* [Request 1] Rewrite the records as a numbered list, running from the start of the records through the line that contains "Looking at the image, I should click on (634, 322).". Leave out blank lines.

* [Passage shown]
- Opening Delimiter -

Within the OTA sector, there are two competitors that are concentrating an increasingly large share of online bookings: Booking Holdings and Expedia. These two OTAs are responsible for 93% of total OTA bookings in the United States and 69% in Europe.

Data from Phocuswright

1.2. No, OTAs are not ripping off hotels

Hotels often complain about the high costs of selling through OTAs, and how OTAs take advantage of hoteliers by charging them extremely high commissions. Peter O’Connor addresses this question in his article Why OTA Commissions are Actually a Steal. The reality is that OTAs work under very thin margins. Let’s take a look at Expedia’s 2017 results:

Expedia 2017 Results

→ Expedia profits 70¢ for every $100 in gross bookings

Let’s now look at how Expedia’s operating income compares with other leading OTAs, and with the world’s largest hotels.

2017 Annual Results.

- Closing Delimiter -

* [Exercise data]
- Opening Delimiter -

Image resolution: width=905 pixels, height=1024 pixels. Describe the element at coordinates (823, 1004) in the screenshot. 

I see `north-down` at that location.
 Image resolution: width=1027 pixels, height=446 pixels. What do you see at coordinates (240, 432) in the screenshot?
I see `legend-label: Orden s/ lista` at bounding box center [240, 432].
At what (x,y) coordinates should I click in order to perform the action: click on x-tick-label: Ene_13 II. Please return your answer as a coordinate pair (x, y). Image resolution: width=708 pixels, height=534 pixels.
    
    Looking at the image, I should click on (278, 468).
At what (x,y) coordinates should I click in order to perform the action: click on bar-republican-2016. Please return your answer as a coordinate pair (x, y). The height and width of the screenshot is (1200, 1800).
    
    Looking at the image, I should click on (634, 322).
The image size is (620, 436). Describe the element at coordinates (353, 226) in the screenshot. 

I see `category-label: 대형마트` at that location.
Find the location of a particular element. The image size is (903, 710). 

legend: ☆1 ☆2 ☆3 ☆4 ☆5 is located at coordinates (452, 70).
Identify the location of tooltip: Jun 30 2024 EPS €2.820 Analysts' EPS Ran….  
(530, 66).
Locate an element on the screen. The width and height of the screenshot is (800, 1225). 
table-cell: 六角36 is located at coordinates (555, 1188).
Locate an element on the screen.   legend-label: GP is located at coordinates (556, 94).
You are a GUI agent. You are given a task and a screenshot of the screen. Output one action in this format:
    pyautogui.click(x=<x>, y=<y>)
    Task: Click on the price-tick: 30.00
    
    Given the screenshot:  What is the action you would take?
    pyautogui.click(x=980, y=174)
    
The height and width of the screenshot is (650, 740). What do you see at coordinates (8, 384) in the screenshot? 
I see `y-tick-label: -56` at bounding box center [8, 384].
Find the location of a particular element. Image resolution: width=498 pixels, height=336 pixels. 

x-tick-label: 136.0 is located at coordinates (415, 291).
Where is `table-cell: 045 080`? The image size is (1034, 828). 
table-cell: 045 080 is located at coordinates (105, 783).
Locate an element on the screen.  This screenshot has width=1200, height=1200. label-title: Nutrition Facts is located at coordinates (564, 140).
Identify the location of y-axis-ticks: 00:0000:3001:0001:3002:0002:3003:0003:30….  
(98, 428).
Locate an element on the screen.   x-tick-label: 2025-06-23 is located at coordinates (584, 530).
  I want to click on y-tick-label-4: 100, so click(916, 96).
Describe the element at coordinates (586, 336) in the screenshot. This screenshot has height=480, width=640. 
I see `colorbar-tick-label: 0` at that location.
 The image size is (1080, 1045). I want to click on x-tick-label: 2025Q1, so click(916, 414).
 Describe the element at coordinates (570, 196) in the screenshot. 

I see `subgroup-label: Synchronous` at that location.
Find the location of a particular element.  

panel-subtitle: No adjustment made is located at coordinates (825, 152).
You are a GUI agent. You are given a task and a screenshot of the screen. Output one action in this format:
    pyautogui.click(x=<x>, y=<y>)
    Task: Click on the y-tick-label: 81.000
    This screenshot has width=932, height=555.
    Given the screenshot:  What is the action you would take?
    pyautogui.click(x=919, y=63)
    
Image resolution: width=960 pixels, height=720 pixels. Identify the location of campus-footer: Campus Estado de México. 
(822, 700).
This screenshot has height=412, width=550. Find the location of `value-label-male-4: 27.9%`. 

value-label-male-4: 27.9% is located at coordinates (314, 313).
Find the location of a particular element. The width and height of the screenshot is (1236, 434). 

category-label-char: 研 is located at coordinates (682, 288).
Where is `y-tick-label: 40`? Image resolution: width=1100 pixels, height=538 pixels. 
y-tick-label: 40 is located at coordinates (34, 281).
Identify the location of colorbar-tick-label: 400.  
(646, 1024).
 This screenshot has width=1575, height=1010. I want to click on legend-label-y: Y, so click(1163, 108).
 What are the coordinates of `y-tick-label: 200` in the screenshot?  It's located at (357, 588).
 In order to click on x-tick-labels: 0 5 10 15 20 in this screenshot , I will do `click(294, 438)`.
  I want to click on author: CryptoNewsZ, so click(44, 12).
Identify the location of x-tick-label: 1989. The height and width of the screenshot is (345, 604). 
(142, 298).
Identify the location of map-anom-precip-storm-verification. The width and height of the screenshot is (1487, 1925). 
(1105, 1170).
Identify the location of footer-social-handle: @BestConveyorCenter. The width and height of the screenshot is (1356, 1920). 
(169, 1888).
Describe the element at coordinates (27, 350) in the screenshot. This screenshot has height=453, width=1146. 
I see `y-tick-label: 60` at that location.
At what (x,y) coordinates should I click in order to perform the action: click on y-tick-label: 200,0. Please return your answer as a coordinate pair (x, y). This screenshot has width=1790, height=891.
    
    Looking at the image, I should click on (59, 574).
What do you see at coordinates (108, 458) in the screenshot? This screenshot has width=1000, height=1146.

- Closing Delimiter -

* [Request 2] According to the passage on online travel agencies, what share of total OTA bookings in the United States do Booking Holdings and Expedia account for?

* [Worked solution 1]
1. Image resolution: width=905 pixels, height=1024 pixels. Describe the element at coordinates (823, 1004) in the screenshot. 
2. I see `north-down` at that location.
3.  Image resolution: width=1027 pixels, height=446 pixels. What do you see at coordinates (240, 432) in the screenshot?
4. I see `legend-label: Orden s/ lista` at bounding box center [240, 432].
5. At what (x,y) coordinates should I click in order to perform the action: click on x-tick-label: Ene_13 II. Please return your answer as a coordinate pair (x, y). Image resolution: width=708 pixels, height=534 pixels.
6.     Looking at the image, I should click on (278, 468).
7. At what (x,y) coordinates should I click in order to perform the action: click on bar-republican-2016. Please return your answer as a coordinate pair (x, y). The height and width of the screenshot is (1200, 1800).
8.     Looking at the image, I should click on (634, 322).

* [Worked solution 2] 93%